Lepra se espalhou pelas Américas bem antes da chegada dos europeus
Quem já passou por alguma igreja cristã no Brasil provavelmente já ouviu falar de lepra. A infecção crônica é antiga e aparece em várias histórias da Bíblia, acompanhada do estigma de doença incurável (a não ser que você encontre algum profeta ou messias pelo caminho).
Por causa desse preconceito embutido, hoje em dia os profissionais de saúde nem usam mais o termo “lepra”. A infecção é conhecida como hanseníase, homenagem ao médico norueguês Gerhard Hansen, que descobriu sua causa.
Os relatos mais antigos da hanseníase tem quase 5000 anos, e a doença causada pelas bactérias Mycobacterium leprae ou Mycobacterium lepromatosis provavelmente surgiu na África ou na Ásia, posteriormente se espalhando para a Europa a partir do Oriente Médio.
Por causa desse histórico, a comunidade científica sempre imaginou que a doença de Hansen viajou para as Américas nos navios dos colonizadores espanhóis e portugueses, como tantas outras bactérias. Mas não foi isso que aconteceu.

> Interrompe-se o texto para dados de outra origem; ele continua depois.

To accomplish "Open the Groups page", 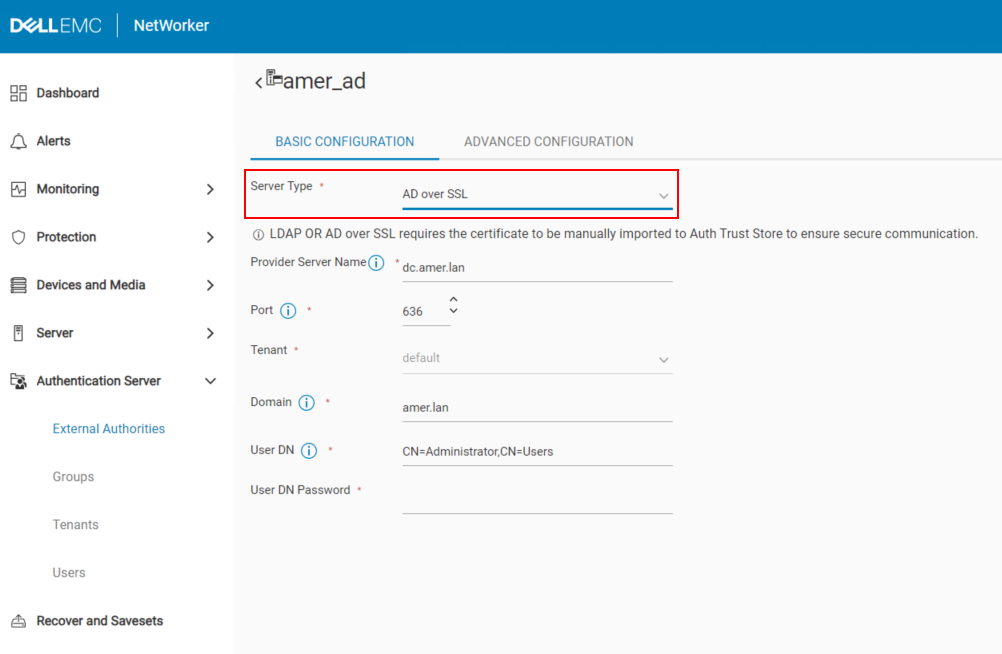I will pos(73,476).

O biólogo argentino Nicolás Rascovan descobriu, em 2017, evidências de hanseníase no DNA de pessoas que viveram e morreram onde hoje é o Canadá há cerca de 1000 anos, séculos antes de qualquer colonizador europeu pisar no continente.

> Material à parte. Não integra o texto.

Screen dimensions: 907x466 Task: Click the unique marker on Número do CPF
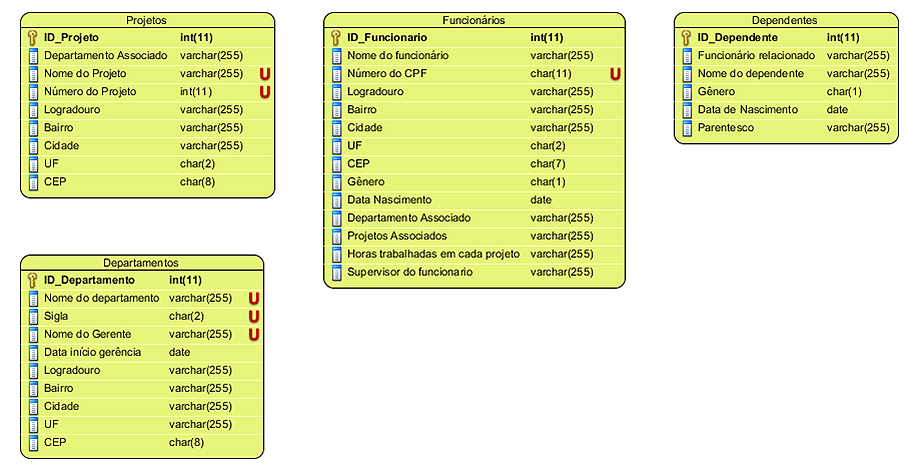(615, 74)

Depois de analisar quase 800 amostras de material genético (como o dente da foto desta matéria) com uma equipe internacional de 40 cientistas, os pesquisadores chegaram à conclusão de que as bactérias responsáveis pela hanseníase já circulavam pelo continente americano antes do contato com a Europa. A descoberta foi publicada na Science.

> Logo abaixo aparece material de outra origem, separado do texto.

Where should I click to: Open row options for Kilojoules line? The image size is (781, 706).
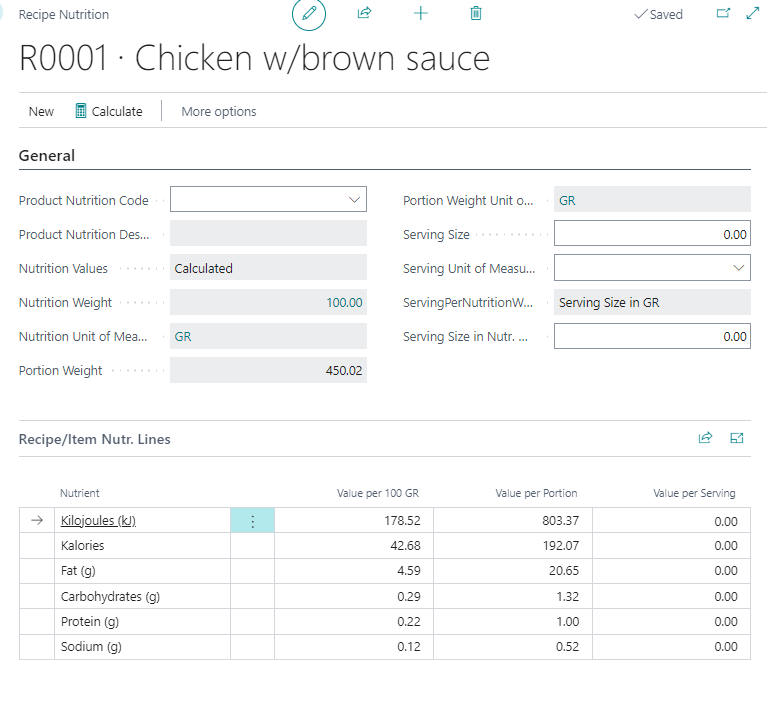pos(252,521)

Duas bactérias, uma doença
Em 1873, Gerhard Hansen descobriu a Mycobacterium leprae, microrganismo que pode causar a hanseníase. Foi a primeira bactéria identificada como causa de uma doença entre seres humanos. A descoberta foi revolucionária, e abriu o caminho para desenvolver algo que até então era impensável para uma condição tão estigmatizada como a lepra: uma cura.
Recentemente, a comunidade científica descobriu que outra bactéria também pode causar a hanseníase. A Mycobacterium lepromatosis foi identificada em 2008 como uma espécie diferente daquela descrita por Hansen, mas responsável pela mesma doença.
A descoberta da hanseníase nas Américas pré-colombianas se explica não com uma teoria da conspiração sobre navegadores que chegaram séculos antes dos europeus no continente, mas sim com o reconhecimento dessas duas linhagens de bactérias diferentes que causam a mesma doença.
Ossos examinados em parceria com os povos originários de países como México, Estados Unidos, Brasil, Paraguai e Guiana Francesa mostraram que a bactéria presente nas Américas era a Mycobacterium lepromatosis, diferente da linhagem mais conhecida descoberta por Hansen.
A maioria dos casos positivos para hanseníase do estudo foi detectada entre as amostras da América do Norte, o que mostra que o patógeno era mais comum nessa região.
Mesmo assim, eles encontraram indivíduos afetados do Canadá à Argentina. Ainda não dá para saber se a doença foi transmitida por vetores animais ou entre humanos, o que sugeriria que havia redes de comunicação extensas na América pré-Cristóvão Colombo.
A descoberta não tira todo o crédito dos colonizadores europeus. Quando vieram para as Américas, eles também trouxeram hanseníase – mas do outro tipo, causada pela M. leprae. Hoje em dia, é essa variedade importada que causa a maioria dos casos de doença de Hansen no continente americano.
Sim, hoje em dia: apesar dos relatos antigos, a hanseníase não ficou no passado (só seu nome mais popular). A infecção ataca a pele e os nervos e, sem tratamento, pode levar a feridas graves.
De acordo com a Organização Mundial da Saúde (OMS), foram mais de 180 mil casos em 2023. Quase 25 mil desses aconteceram nas Américas, e 90% deles foram notificados aqui no Brasil.